- YOUR TASK: Only the final stretch of lines is needed: output exactly the line containing "Profesi (30, 21)" and all lines following it in the listing below.

- SOURCE MATERIAL:
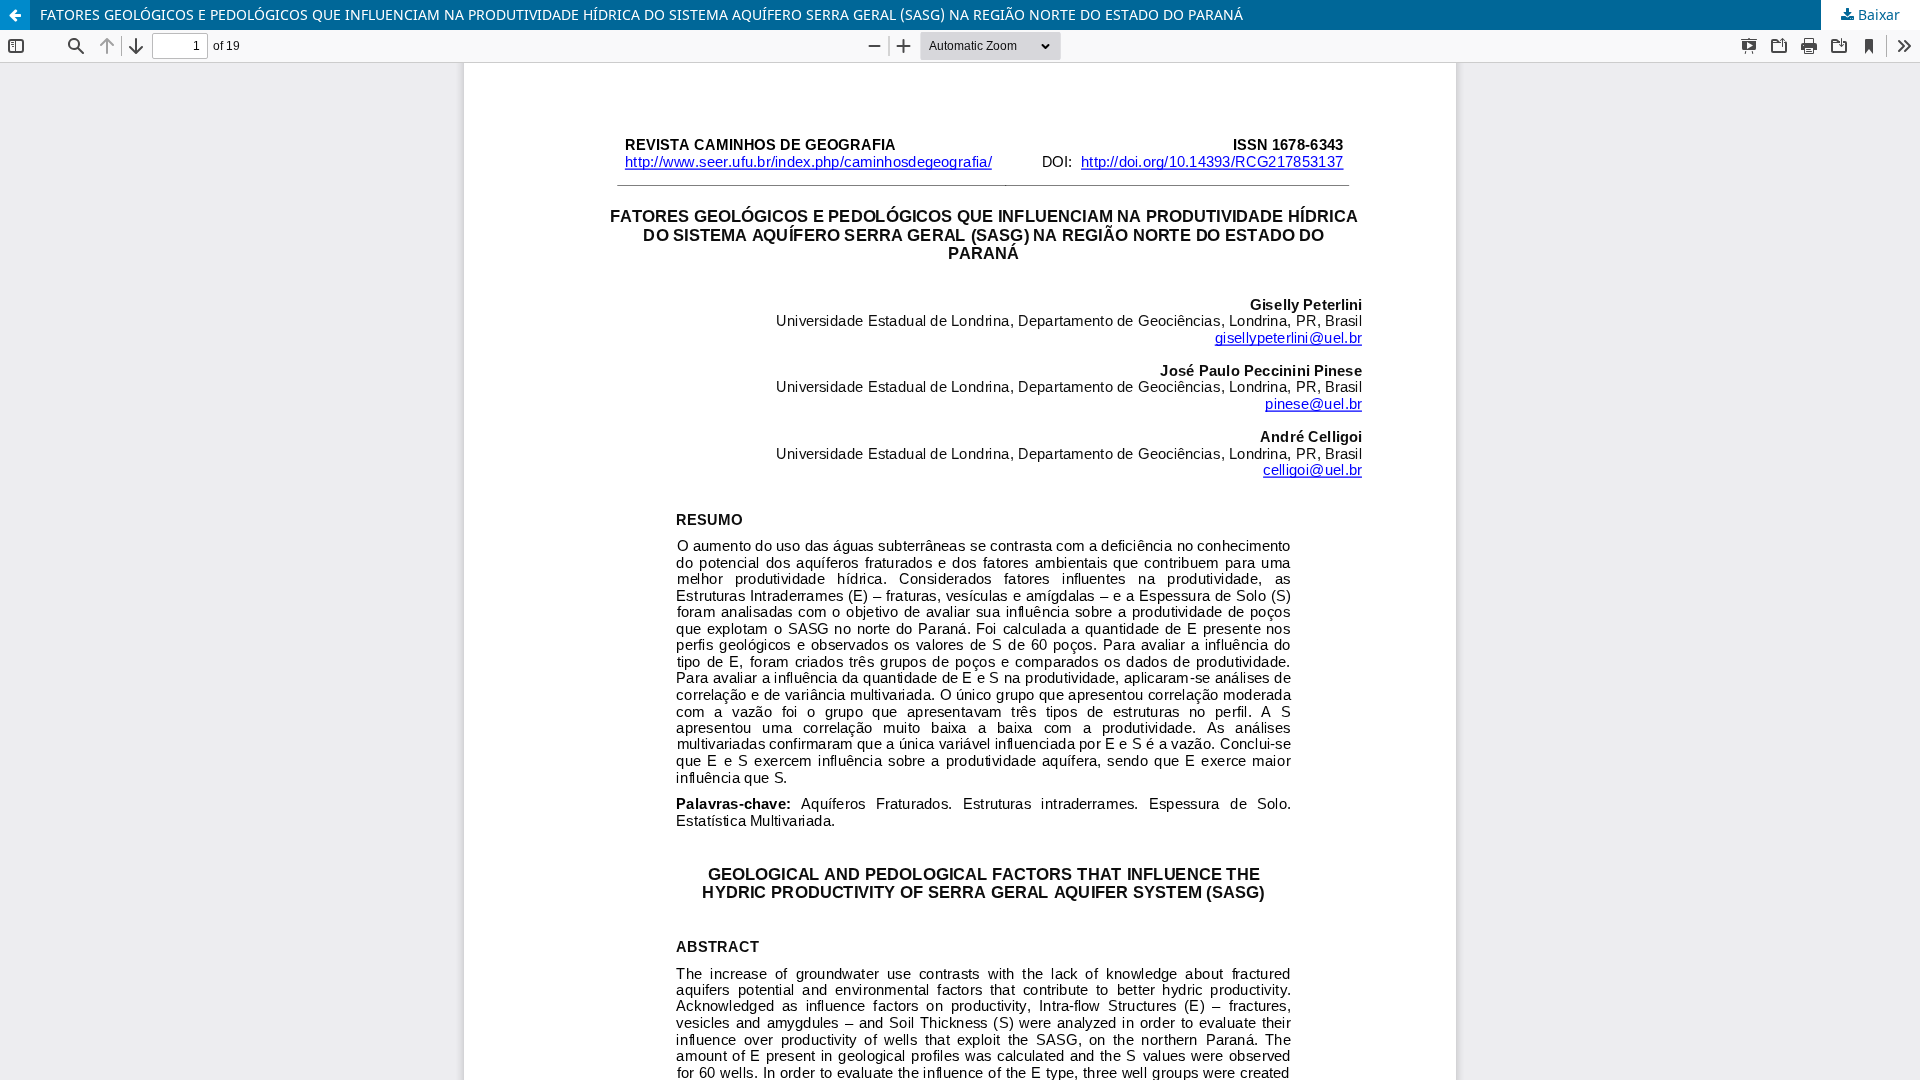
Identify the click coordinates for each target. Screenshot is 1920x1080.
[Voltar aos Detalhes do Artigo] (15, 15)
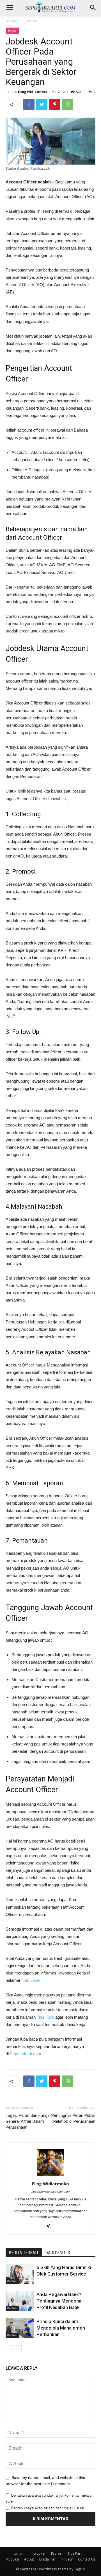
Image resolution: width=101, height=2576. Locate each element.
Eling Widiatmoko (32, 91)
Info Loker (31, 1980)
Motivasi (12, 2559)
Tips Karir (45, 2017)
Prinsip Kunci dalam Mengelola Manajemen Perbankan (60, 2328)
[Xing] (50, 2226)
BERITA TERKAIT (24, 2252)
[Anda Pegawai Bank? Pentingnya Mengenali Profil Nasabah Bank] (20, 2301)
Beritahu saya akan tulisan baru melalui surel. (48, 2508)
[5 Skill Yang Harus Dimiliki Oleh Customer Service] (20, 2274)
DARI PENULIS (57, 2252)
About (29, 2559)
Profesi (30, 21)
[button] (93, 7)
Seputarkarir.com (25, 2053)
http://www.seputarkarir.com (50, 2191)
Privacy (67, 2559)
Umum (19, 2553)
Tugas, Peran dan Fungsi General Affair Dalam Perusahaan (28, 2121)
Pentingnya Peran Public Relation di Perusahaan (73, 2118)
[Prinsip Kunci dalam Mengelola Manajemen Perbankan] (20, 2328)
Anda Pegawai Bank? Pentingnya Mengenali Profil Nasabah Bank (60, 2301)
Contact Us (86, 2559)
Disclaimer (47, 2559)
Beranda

- WRITTEN ANSWER:
Profesi (30, 21)
[button] (93, 7)
Seputarkarir.com (25, 2053)
http://www.seputarkarir.com (50, 2191)
Privacy (67, 2559)
Umum (19, 2553)
Tugas, Peran dan Fungsi General Affair Dalam Perusahaan (28, 2121)
Pentingnya Peran Public Relation di Perusahaan (73, 2118)
[Prinsip Kunci dalam Mengelola Manajemen Perbankan] (20, 2328)
Anda Pegawai Bank? Pentingnya Mengenali Profil Nasabah Bank (60, 2301)
Contact Us (86, 2559)
Disclaimer (47, 2559)
Beranda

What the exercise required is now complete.